* **ABOUT THIS EXERCISE**: Once you know how many lines below hold "computer", reply with that number and add nothing.

[Records excerpted from a collection]
--- START ---
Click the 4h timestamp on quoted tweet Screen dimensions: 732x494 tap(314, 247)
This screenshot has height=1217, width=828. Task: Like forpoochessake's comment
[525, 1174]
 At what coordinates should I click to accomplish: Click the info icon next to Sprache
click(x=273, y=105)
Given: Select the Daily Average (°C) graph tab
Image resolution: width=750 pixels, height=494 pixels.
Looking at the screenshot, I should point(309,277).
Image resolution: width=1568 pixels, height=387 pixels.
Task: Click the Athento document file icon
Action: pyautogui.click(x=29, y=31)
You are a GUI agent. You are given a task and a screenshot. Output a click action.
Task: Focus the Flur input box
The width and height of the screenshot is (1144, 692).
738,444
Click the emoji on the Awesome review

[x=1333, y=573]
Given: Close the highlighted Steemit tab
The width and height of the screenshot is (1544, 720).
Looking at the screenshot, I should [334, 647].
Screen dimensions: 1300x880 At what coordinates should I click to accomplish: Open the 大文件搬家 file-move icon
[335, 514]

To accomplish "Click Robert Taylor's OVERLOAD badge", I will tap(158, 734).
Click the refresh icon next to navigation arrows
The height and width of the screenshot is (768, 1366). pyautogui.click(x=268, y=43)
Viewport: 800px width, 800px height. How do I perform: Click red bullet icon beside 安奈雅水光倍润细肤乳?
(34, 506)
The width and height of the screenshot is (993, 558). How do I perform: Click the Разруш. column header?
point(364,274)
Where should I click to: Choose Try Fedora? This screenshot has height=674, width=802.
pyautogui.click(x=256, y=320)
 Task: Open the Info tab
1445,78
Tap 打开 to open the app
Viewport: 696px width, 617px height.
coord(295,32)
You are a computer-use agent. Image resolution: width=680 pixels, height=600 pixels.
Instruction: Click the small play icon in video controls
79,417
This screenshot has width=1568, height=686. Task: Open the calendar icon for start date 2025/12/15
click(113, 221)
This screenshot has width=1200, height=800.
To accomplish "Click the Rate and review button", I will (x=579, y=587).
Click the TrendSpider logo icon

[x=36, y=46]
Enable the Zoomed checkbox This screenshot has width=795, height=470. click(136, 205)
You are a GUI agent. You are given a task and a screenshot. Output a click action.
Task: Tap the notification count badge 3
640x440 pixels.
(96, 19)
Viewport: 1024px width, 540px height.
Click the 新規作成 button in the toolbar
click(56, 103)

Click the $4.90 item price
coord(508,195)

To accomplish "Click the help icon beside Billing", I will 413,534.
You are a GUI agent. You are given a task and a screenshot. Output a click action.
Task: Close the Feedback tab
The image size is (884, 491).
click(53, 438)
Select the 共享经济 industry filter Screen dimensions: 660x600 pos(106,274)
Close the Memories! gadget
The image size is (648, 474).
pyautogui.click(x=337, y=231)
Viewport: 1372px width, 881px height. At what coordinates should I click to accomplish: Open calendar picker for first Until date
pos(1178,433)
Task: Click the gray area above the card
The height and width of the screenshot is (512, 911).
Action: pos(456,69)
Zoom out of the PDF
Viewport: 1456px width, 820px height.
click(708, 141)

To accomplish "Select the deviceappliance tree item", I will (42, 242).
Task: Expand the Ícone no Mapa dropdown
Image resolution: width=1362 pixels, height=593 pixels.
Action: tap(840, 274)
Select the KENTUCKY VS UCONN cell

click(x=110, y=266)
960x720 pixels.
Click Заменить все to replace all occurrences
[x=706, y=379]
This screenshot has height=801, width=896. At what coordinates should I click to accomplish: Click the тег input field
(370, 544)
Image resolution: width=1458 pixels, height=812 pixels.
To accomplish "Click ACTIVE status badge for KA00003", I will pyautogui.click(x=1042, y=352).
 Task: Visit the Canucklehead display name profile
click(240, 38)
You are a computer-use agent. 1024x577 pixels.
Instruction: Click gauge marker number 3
--- END ---
* **TASK SOLUTION**: 2